The standard test that has been used for confirming infection with SARS-CoV-2 to date is quantitative reverse transcription (qRT) PCR—a commonly used lab technique, but one that requires expensive equipment and experienced users to perform.
Although qRT-PCR is a reliable test, it can take time for test results to be available. As reported in the journal PLoS ONE, Laura Lamb, Ph.D., and colleagues based at the Beaumont Health System in Michigan, have developed a test using a different method known as Reverse Transcription Loop-Mediated Isothermal Amplification or RT-LAMP.
“Currently, clinical testing for SARS-CoV-2 is done by central testing laboratories, which may take one or more days,” write the authors.
“Point-of-care testing should be fast, easy to use by a range of users, low cost, and require little if any laboratory infrastructure.”
Similar to RT-PCR, RT-LAMP is a technique that has been developed to amplify RNA rather than DNA. It was developed to be simpler and cheaper than PCR, as it does not require the repeated heating cycles of PCR and just requires warming in a hot water bath.

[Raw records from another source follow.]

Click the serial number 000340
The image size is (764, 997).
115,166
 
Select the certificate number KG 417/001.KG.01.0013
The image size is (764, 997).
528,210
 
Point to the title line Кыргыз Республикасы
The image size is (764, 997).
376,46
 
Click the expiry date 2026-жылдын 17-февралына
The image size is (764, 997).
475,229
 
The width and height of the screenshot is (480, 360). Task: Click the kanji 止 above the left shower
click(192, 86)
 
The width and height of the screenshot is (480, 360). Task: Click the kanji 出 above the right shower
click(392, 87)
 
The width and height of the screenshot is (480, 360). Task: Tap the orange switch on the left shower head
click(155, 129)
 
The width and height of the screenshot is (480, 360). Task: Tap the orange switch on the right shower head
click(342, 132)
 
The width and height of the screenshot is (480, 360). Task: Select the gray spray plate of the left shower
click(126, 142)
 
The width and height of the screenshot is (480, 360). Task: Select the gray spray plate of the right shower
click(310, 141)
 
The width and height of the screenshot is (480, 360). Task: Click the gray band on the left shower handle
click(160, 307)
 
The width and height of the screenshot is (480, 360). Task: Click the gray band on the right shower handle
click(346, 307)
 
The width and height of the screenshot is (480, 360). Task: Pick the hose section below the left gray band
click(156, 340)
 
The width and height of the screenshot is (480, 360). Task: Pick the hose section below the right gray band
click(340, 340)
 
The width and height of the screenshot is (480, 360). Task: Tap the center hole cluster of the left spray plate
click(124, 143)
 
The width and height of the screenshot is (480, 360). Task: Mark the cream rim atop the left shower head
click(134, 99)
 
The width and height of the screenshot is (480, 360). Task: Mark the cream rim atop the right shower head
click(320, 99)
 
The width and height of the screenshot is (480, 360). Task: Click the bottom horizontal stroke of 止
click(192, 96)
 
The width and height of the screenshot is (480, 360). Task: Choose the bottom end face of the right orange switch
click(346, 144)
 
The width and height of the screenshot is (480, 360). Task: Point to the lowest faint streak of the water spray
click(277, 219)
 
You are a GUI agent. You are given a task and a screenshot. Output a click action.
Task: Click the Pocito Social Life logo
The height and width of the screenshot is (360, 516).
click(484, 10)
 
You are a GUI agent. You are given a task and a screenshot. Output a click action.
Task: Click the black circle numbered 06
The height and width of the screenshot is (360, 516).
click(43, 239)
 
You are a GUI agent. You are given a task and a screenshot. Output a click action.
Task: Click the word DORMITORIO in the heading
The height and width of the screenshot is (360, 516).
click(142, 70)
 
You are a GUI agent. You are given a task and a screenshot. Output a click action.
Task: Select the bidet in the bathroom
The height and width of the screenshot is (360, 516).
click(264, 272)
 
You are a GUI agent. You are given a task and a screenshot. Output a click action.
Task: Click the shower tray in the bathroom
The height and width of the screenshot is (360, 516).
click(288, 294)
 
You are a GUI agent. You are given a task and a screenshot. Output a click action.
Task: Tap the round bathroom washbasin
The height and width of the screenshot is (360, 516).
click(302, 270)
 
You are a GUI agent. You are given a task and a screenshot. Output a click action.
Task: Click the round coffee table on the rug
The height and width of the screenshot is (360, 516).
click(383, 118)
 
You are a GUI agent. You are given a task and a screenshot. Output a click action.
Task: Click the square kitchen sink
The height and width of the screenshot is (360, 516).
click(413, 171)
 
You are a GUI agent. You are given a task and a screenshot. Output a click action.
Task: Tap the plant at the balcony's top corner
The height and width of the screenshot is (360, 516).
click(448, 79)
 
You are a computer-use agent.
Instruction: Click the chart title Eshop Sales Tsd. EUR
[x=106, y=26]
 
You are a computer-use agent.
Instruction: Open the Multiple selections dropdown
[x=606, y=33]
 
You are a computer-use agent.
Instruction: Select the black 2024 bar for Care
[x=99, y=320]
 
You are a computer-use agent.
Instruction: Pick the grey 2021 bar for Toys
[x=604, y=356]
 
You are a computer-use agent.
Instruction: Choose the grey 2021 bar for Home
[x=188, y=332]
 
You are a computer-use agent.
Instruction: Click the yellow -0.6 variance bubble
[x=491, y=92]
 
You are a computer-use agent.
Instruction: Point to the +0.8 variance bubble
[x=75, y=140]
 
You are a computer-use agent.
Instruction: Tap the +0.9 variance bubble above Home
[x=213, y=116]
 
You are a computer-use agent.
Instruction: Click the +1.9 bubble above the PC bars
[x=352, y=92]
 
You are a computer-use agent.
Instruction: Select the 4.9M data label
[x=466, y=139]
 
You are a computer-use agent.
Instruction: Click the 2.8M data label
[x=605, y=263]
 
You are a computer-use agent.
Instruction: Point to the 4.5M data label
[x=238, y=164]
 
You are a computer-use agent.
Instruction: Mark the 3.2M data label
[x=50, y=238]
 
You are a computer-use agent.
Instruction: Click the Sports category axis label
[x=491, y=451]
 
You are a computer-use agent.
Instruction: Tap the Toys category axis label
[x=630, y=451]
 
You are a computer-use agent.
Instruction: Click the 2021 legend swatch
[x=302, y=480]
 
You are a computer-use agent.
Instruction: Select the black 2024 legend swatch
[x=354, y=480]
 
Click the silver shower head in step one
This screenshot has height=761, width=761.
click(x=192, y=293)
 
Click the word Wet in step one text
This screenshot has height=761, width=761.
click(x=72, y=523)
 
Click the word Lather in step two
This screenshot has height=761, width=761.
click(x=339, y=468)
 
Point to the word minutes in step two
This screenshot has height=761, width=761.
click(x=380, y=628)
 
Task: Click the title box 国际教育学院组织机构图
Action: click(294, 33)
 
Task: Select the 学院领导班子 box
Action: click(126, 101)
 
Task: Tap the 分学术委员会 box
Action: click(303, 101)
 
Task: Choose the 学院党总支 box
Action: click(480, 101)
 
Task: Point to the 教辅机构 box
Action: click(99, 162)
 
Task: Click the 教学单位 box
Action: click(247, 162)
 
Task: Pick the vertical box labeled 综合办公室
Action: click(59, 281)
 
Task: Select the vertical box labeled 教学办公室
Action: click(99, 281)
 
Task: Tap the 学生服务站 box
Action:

It has great potential for infectious disease diagnosis. It can be stored at room temperature, can be done in a single tube, and can also be color-marked so that the mixture changes color if the target RNA is present—making diagnostic testing easier for non-experts.
In this study, the researchers added fragments of SARS-CoV-2 sequence to human serum, urine and saliva samples, as well as nose and throat swabs and then used RT-LAMP to test the samples. They also tested RNA isolated from nose swabs taken from COVID-19 patients. They checked the accuracy of their test by comparison to qRT-PCR and tested specificity of the RT-LAMP test by checking against other related coronaviruses.
The team found that their test accurately detected SARS-CoV-2 in both the simulated samples and the COVID-19 patient samples in 30-45 minutes.
The researchers tested the same RNA samples from 20 patients that had been confirmed to have COVID-19 using qRT-PCR and 20 samples from patients that tested negative. The RT-LAMP test was 95% (19/20 patients) accurate at detecting positive samples and 90% (18/20 patients) accurate at detecting negative samples.
Although this test requires extra validation before it can be used more widely, the researchers believe it has the potential to make testing for COVID-19 much quicker, easier and more cost effective.
“This simple assay could be used outside of a central laboratory on various types of biological samples. [It] can be completed by individuals without specialty training or equipment and may provide a new diagnostic strategy for combatting the spread of SARS-CoV-2 at the point-of-risk,” conclude the authors.
The Michigan team is not the first to realise the potential of the RT-LAMP technology. Other teams based in the US, Asia, Israel and elsewhere are also developing tests based on this technology.